-- Start of Quoted text --

Room criticisms aside, the class was fantastic. The teacher even adjusted me at one point, which I know I desperately needed. I am sure that I have developed some not-so-great habits at home. (Actually, as an aside, I just tried out a new and very useful podcast through iTunes. It's called CalYoga, and it provides short video podcasts of individual asanas - showing you how to get into them, when to breathe, how to check your own alingnment, and, importantly, how to get out of the pose. Searching CalYoga on iTunes should bring it up). YogaSoc brings in qualified teachers from other Dublin studios, so you get a nice mix of styles and traditions. Today's class was taught by Dierdre, who also teaches at Yoga Dublin in Ranelagh; the class combined Hatha principles with some flow. She has a great energy, and was attentive to the room. It was good for me to slow down a bit and sink deeper into some of the postures. Something is going on with my downward dog lately - I am finding myself really shakey, particularly in the legs. I think that I'm starting to get my hips higher and my heels lower, and it is challenging different muscles and tissues, but Dierdre also told me to broaden my hands on the mat a bit. You know when the teacher is adjusting your hands in downdog that it's really best to practice with other humans in the room... Anyhow, I highly recommend the teacher, but, uh, too bad about the room.

Monday, October 12, 2009

A portrait of the woman who used to live in my flat

I never met her, of course, but I know that she used to live here. When I rented the flat just over a month ago, the letting agent told me that the previous tenant had stayed for two years, because "she liked it so much." In this short statement, I found out that, well, the previous tenant was a woman, and that she, like me, really liked this flat.

I like my home to be very clean. In fact, I am just a bit freakish about cleaning when I first move into a new place. I want to know that I'm starting fresh, and that, as my Aunty Nancy said, when dirt finally does accumulate weeks later, at least I know it is my dirt. So the night before I moved in (which consisted of dragging two suitcases along the cobblestones), I came over armed with microfibre cloths, eco cleaning products, and a bottle of wine. (Side note on the bottle of wine: I am a notorious nester. I hate moving, and find it extremely stressful. I actually was happy to return to my residence room the night after my clean-fest, because the residence room had become familiar, and I really like familiarity in a domicile. So the red wine was meant to drown my sorrows at having to acclimatise, again, to a new space. And I already liked this new space - imagine if I didn't?) Cleaning the space is a kind of ritual - a ritual of making it my own, and putting my little Ecover stamp all over the floors, doors, walls, bathroom grout, baseboards, light fixtures, sinks, door handles (you get the picture).

-- End of Quoted text --

Continue the blog entry above about moving into a new flat, starting after its last sentence.

-- Start of Supplied data --

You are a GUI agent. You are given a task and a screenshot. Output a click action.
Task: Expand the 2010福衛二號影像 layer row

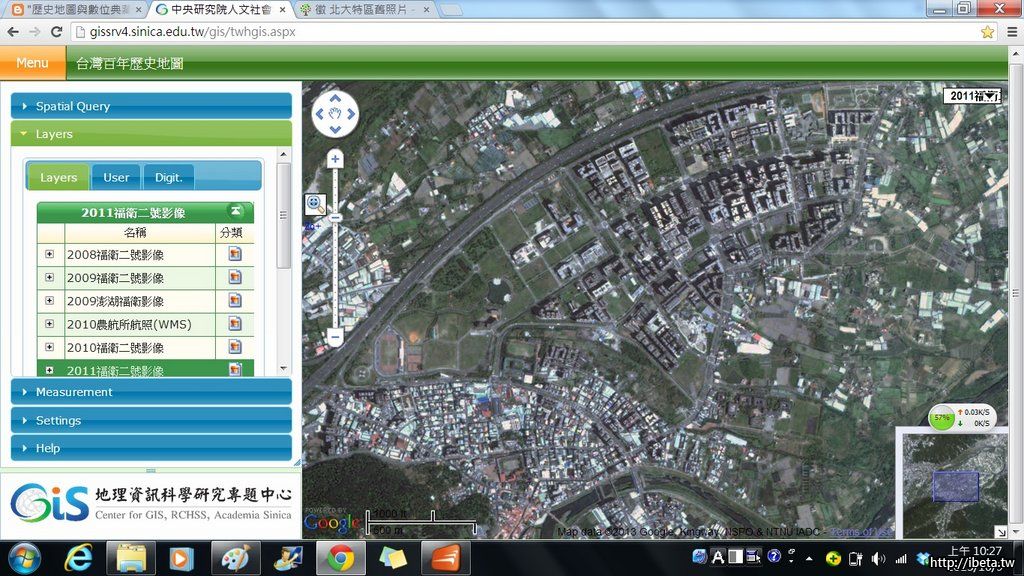[50, 347]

-- End of Supplied data --

◆ Answer to this exercise:
As I was cleaning (moving furniture around, etc.), I came upon a very small number of items that collectively told me a little bit about the previous tenant. It's time for me to dispose of them, so I arranged them on my counter, and took a pic:

I know these are very few items upon which to paint a portrait of an entire human, but if you consider that the letting agency had professional cleaners in before I took possession of the place, then really, this is a fairly good haul. Let's take a closer look, from left to right:

The first item is a bookmark that contains a poem about beagles, so from this we can assume that the woman who used to live in my flat (WULMF for short) like to read. And she liked dogs -- particularly small ones with good noses. And... unless this was an unwanted present that she failed to regift -- she was okay with something as cheesy as a bookmark with an ode to beagles on it. This tells us something of her personality, but admittedly, not that much. I found the bookmark under the bed, so I guess she liked to read in bed.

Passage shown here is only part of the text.